SB 585, by Sen. Mike Mazzei, R-Tulsa, would eliminate more than two dozen tax deductions, including for the sale of national landmarks, employer-provided child care, hepatitis immunizations for employees and for manufacturers of electric motor vehicles.
It also would change or eliminate several individual taxpayer deductions, including a child-care tax credit, which would be limited to those with incomes under $50,000, and the personal exemption. The personal exemption restriction would no longer be allowed for any taxpayer who can claim fewer than four personal exemptions, and for single individuals who earn more than $35,000. The change would save the state nearly $440 million.
Inman said SB 585 is too similar to measures that failed to win approval last year.
“We thought we had litigated this issue last year when they offered up a plan that would actually cut taxes for a few and raise taxes on others,” he said. “That's essentially what the Senate plan does. … We think when that bill comes over to the House it will be difficult to find 51 votes to raise taxes on working families and cut taxes on others.”
Jennifer Monies, senior vice president of communications at The State Chamber, said the business group is backing HB 2302 because it meets its criteria of supporting a gradual reduction of the personal income tax, provided that the tax burden will not be shifted onto business, and that economic development incentives will be protected and core state services will not be underfunded.

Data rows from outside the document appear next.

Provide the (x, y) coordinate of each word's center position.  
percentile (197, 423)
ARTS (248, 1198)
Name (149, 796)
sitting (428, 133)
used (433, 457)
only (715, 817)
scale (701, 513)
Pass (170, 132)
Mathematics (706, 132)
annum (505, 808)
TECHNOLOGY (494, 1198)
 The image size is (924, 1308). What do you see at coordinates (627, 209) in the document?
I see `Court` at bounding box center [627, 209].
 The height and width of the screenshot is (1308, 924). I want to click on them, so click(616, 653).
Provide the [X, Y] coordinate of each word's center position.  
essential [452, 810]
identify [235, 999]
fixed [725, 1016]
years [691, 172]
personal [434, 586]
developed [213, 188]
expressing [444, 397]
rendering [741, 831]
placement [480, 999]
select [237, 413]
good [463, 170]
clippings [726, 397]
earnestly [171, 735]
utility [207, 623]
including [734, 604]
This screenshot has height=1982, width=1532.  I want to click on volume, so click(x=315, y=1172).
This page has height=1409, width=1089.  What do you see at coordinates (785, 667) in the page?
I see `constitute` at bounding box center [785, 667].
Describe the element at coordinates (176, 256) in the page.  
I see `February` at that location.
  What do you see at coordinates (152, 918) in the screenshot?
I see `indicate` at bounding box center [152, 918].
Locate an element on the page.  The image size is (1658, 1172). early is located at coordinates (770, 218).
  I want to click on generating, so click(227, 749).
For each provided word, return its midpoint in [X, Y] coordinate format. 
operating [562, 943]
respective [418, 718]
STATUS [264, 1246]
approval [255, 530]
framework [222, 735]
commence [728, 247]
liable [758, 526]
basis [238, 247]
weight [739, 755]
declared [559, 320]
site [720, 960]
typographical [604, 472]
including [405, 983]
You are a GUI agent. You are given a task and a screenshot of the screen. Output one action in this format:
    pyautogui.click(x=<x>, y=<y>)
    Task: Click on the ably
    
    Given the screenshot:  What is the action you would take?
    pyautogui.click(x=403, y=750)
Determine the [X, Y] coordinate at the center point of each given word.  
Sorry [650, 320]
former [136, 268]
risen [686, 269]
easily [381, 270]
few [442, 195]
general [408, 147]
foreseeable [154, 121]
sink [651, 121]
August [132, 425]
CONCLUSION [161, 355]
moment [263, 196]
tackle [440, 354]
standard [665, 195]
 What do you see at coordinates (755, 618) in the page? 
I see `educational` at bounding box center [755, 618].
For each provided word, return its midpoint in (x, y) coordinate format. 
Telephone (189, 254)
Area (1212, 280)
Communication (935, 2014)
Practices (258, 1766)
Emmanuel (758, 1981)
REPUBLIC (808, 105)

“We have concerns with SB 585 by Sen. Mazzei in its current form because the bill limits economic development tax incentives that we believe have successfully created jobs and investment in our state,” Monies said. “Sen. Mazzei has shown a willingness to work with us on these concerns.”
Michael Carnuccio, Oklahoma Council of Public Affairs president, said HB 2032 offers “true tax relief for Oklahoma families and job creators. It helps Oklahoma be competitive in the race among states for jobs and economic growth, particularly as other states work to lower the tax burden on their citizens.”
“While the Senate has been a pro-growth champion in 2013 on workers' comp reform, the tax proposal the Senate passed would increase taxes on many Oklahoma families and would target job creators to pay for a rate reduction that wouldn't even kick in for two years,” Carnuccio said. “This sends the wrong message as we try to make Oklahoma more attractive to employers fleeing high-tax states.”
The group is releasing its idea Monday for a state budget, which will include a plan for a half-percent income tax cut without raising taxes or reducing funding for education, transportation or public safety.
David Blatt, director of the Tulsa-based Oklahoma Policy Institute, which supports funding for state programs that serve low-income Oklahomans, said he likes that SB 585 defers tax cuts until 2015, which would make additional revenue available this year for legislators to fund state agencies. He also likes that the bill keeps tax deductions for low- and moderate-income Oklahomans.
“Overall, it's a pretty reasonable tax reform package,” he said.